Survival Conference: Schedule (March 12-15, 2015)

Welcome to the webpage of Survival, the University of Toronto’s 25th international conference of the Centre for Comparative Literature, taking place on March 12-15.

Our conference schedule is now live! Please click the link below to view it. Updates to the schedule may still occur between now and our conference and will be posted here. We invite you to come–it is absolutely free to the general public.

Survival Schedule

Our keynote speakers this year will be Christopher Fynsk, Elizabeth Rottenberg and Eric Cazdyn.

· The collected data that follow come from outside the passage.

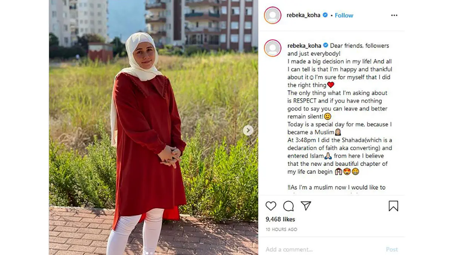Open the rebeka_koha username in the caption
Screen dimensions: 453x255
pyautogui.click(x=304, y=46)
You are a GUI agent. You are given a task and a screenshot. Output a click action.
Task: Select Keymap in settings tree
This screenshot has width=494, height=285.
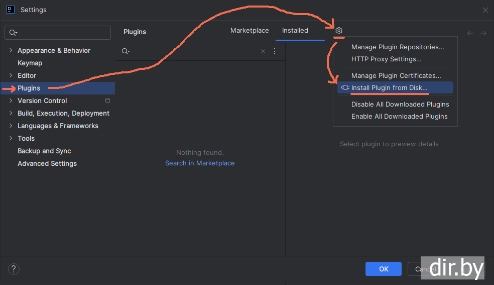[30, 63]
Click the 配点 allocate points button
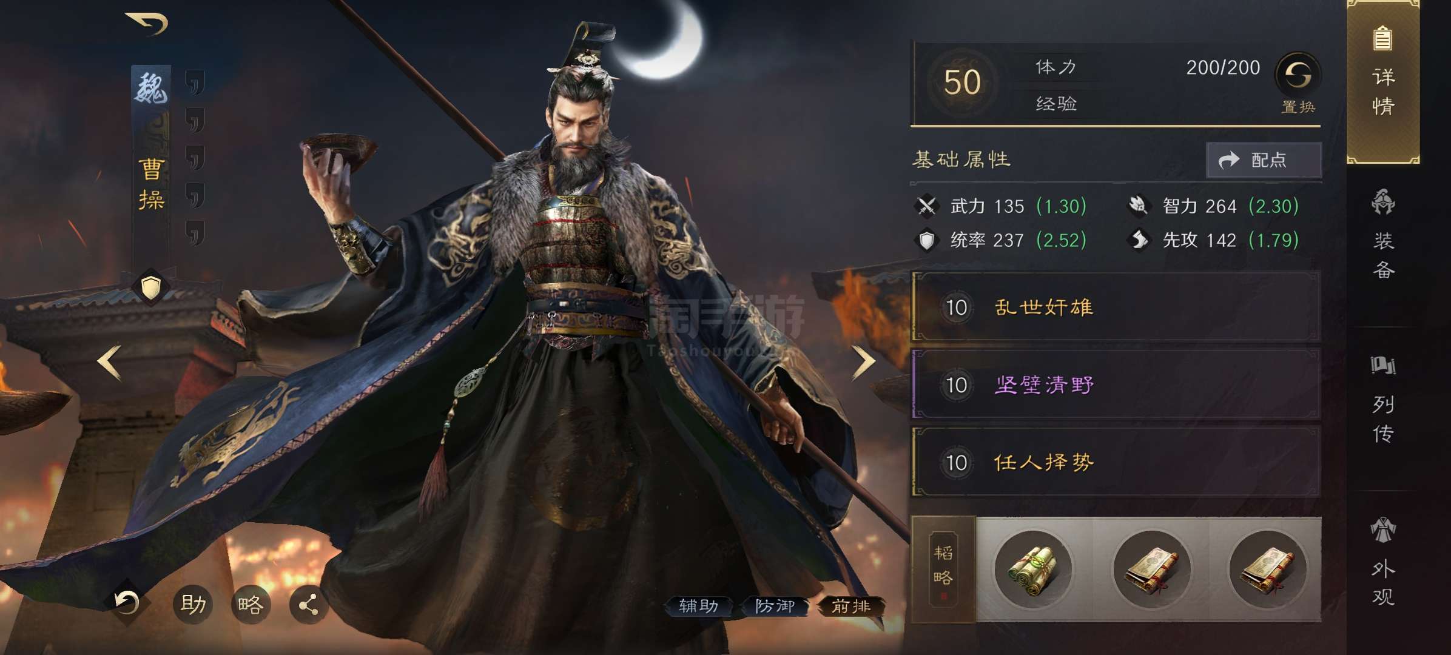Screen dimensions: 1451x655 1264,160
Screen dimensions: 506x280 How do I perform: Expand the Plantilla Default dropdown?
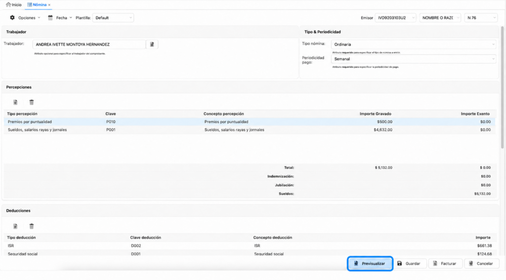(x=113, y=18)
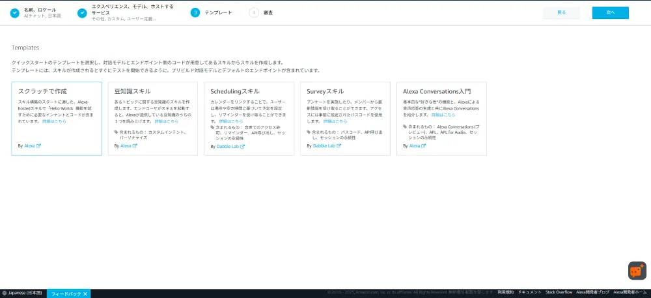Viewport: 651px width, 298px height.
Task: Select the スクラッチで作成 template card
Action: click(57, 119)
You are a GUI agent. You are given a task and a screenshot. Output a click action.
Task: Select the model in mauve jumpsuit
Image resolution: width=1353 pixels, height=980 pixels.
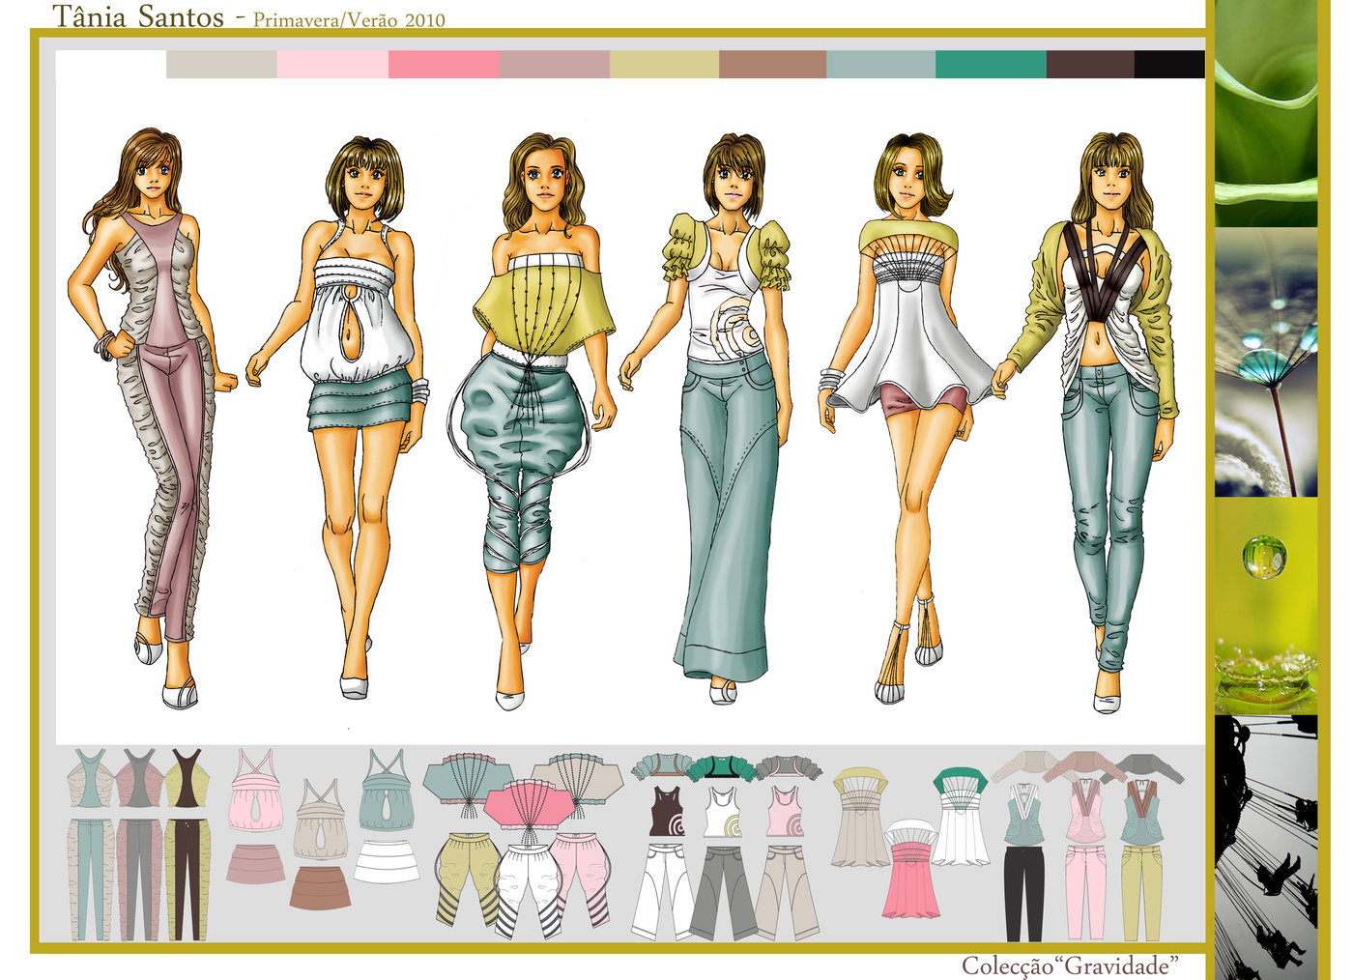click(155, 416)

Christopher Fynsk is a Professor of Comparative Literature and the Director of the Centre for Modern Thought at the University of Aberdeen. He has translated works by Jacques Derrida, Jean-François Lyotard, Philippe Lacoue-Labarthe, and Maurice Blanchot. Fynsk’s work is closely involved with the writings of Martin Heidegger, Maurice Blanchot, Emmanuel Lévinas, and several contemporary artists. In his critical studies, which breach the barriers separating philosophy, literary theory, and art criticism, Fynsk is deeply engaged with the question of the possibility of language and how the human relation to Being is sketched out through literary and philosophical texts and art works. He is the author of Last Steps: Maurice Blanchot’s Exilic Writing (Fordham, 2013), The Claim of Language: A Case for the Humanities (Minnesota, 2004), Infant Figures: The Death of the Infans and Other Scenes of Origin (Stanford, 2000), Language and Relation: …that there is language (Stanford, 1996), and Heidegger: Thought and Historicity (Cornell, 1986).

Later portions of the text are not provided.